After droughts such that Botswana had suffered in the past, no one could begrudge the country her rain. Still, Mma Ramotswe was quite pleased that she had finished the long drive to and from Rustenburg in South Africa before the rains had begun in earnest.
It was raining again in the morning as she stepped onto the veranda just behind Mma Makutsi, the ground already hot enough to steam as the rain struck it. She closed her pink umbrella and said, "Ah, thank you, Mma," as Mma Makutsi held the door for her.
"I will update you on my progress," Mma Makutsi promised over her shoulder, click-clacking her way over to her desk and setting down her armful of flyers, carefully wrapped in plastic to protect them from the rain. "It does not look as though anyone besides the family had access or a modus operandi."
"Well, someone other than the family could have had a reason to break in," Mma Ramotswe said, picking up a flyer as she passed on her way into her office. "It is a sad thing, but there are people in Botswana who would love to sell those items."
"Ee," Mma Makutsi agreed through the former post office teller's window. "Thieves!" With a disapproving noise, she stepped away from the window.
"I am sorry to say, I think that this case will probably have a sad ending for Rra Tsvangirai," Mma Ramotswe called, shaking out her umbrella and placing it on the floor beside her desk. "If only his family members hold the key to the storeroom, that is. I do not know how someone else could have come in and out without leaving a trace or setting off the alarm system." Mma Makutsi did not answer, and, settling in her chair, Mma Ramotswe glanced at the flyer that she had picked up. It was very handsomely designed, advertising the many varied services of the No. 1 Ladies' Detective Agency, the finest ladies' detective agency in all of Botswana. She smiled.
"This is excellent work, Mma," Mma Ramotswe said. "You have outdone yourself. How many have you printed?"
After several seconds of silence, she frowned and glanced up. Mma Makutsi was not visible through the teller window, and unless she had taken off her high-heeled shoes, she was not walking around. "Mma?" Mma Ramotswe called.
Children's laughter drifted in through the open door, little Lily Melesi splashing in the rain with a few friends. A kombi rattled past. Rra Sesupeng was shouting at his assistant again.
"Mma Makutsi?" she asked. Outside, the rain pattered and the wind rustled through the acacia leaves. It was rarely a good sign when Grace Makutsi fell utterly silent; rarely at all. Mma Ramotswe rose from her chair and crossed the office.
Mma Makutsi stood beside her own desk, clutching a sheet of paper in both hands. She was staring at it, her posture stiff and her glasses slipping down her nose while she made no move to adjust them. The paper wavered in her hands. She was shaking it, not the wind, Mma Ramotswe realized.
"What has happened?"
Mma Makutsi's eyes flicked up swiftly, as if she were startled at being addressed. "I found this," she said. "On my desk." She held out the letter – for it was a letter, Mma Ramotswe swiftly saw. The paper rattled in Mma Makutsi's hand and she blinked hard behind her glasses.

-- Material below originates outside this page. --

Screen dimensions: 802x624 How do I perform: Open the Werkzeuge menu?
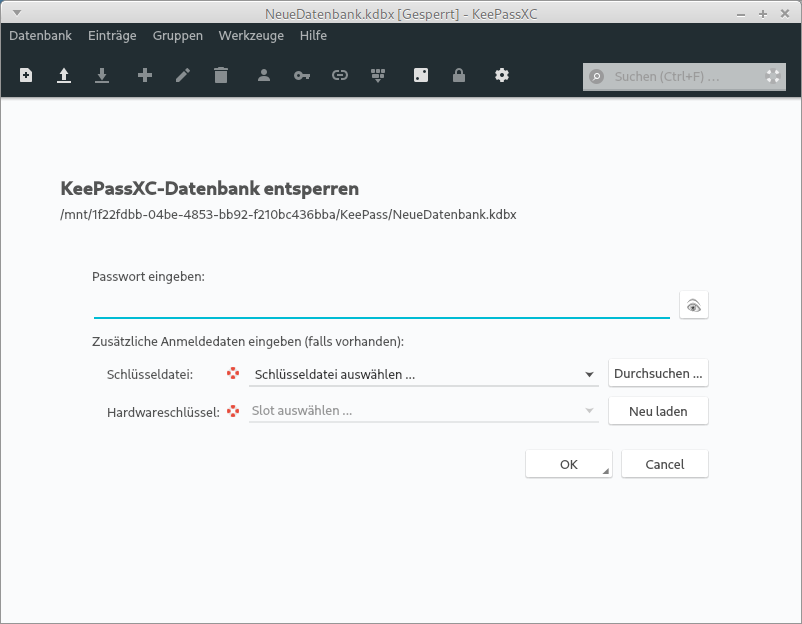pos(251,36)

It was a white sheet of paper in a standard size, utterly unremarkable apart from the typed message: I know what Richard Makutsi is, and unless I receive Mma Ramotswe's client list and billing information in two days, the Botswana Gazette will know, too. The paper was crisp and shiny, and the letters had the particular look of something that had been written on a computer.
"It is not signed," Mma Makutsi said, her voice admirably steady, if quiet.

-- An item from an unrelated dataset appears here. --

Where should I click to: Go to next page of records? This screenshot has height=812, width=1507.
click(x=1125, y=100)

"I suspect that I know who wrote it," Mma Ramotswe said darkly. All this modern technology, she thought, truly furious, and the terrible things that people did with it!
Mma Makutsi nodded faintly, her eyes momentarily downcast before coming back up.

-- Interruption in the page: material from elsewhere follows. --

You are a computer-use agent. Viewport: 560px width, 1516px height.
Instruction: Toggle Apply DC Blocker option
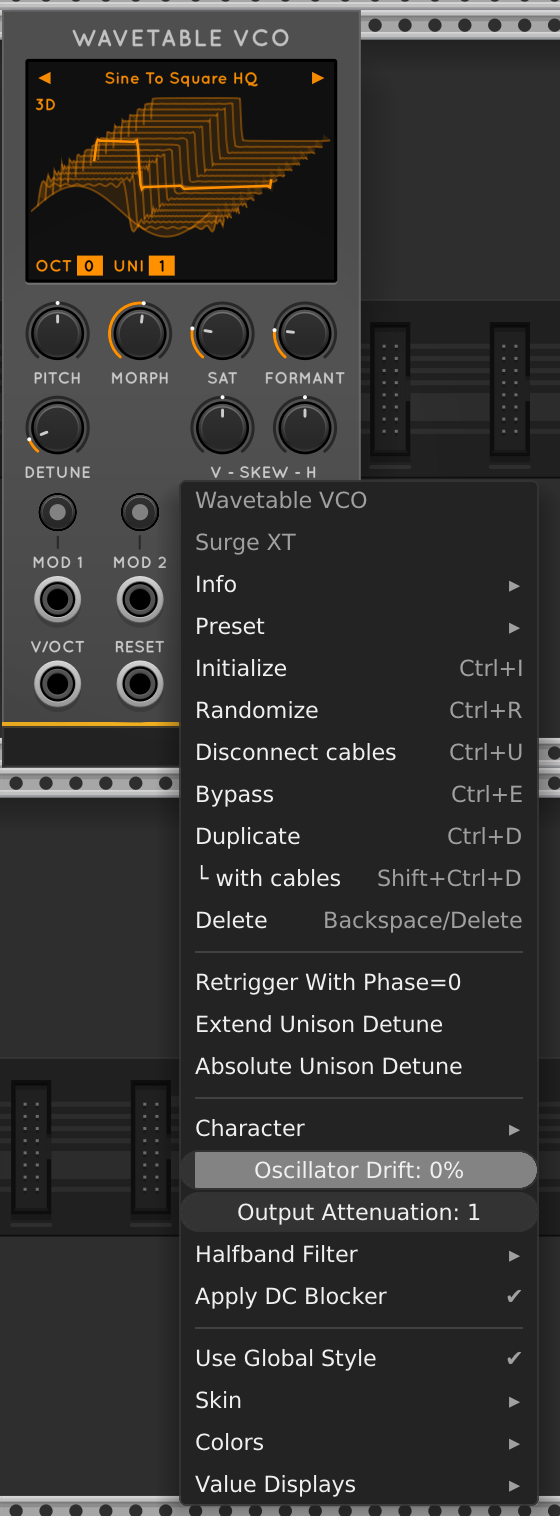(359, 1296)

"He will be sorry for it," Mma Ramotswe told her firmly. "Cephas Buthelezi's days of bullying are numbered." She set the letter down on Mma Makutsi's desk with a slap of her hand against the wood. It was an odious missive, and one that smacked of desperation. It was not to the typical smooth caliber of Buthelezi's plots -- not that she would say such a thing to Grace Makutsi. "I will need to place some phone calls, to South Africa and to the United States. Can you do that?"
Mma Makutsi blinked at her. Mma Ramotswe took her confusion – and indignation at being asked such a foolish question, if Mma Ramotswe was any judge of Grace Makutsi's facial expressions – as an excellent sign. "Ee, Mma."
"Good," she said, and she turned away to fetch the necessary information from the desk drawer in her office.
"Mma?" Mma Makutsi's voice stopped Mma Ramotswe before she had made it more than three steps.
"Yes?"
"The phone call to America," said Mma Makutsi, her hands clasped tightly in front of herself. "It will be very expensive." She suddenly looked very quiet and very still.
Mma Ramotswe reached over and squeezed Mma Makutsi's hands with both of her own. "It will be worth each and every thebe spent," she said fiercely, and Mma Makutsi squeezed back. "I am not about to allow the finest junior detective in all of Botswana and her brother to be threatened."
Mma Makutsi bobbed her head several times, her mouth pressed into a thin line and her eyes shining behind her glasses. "It is a foolish threat," she managed after a moment. "The Botswana Gazette does not know who Richard is, and would not care to print such things."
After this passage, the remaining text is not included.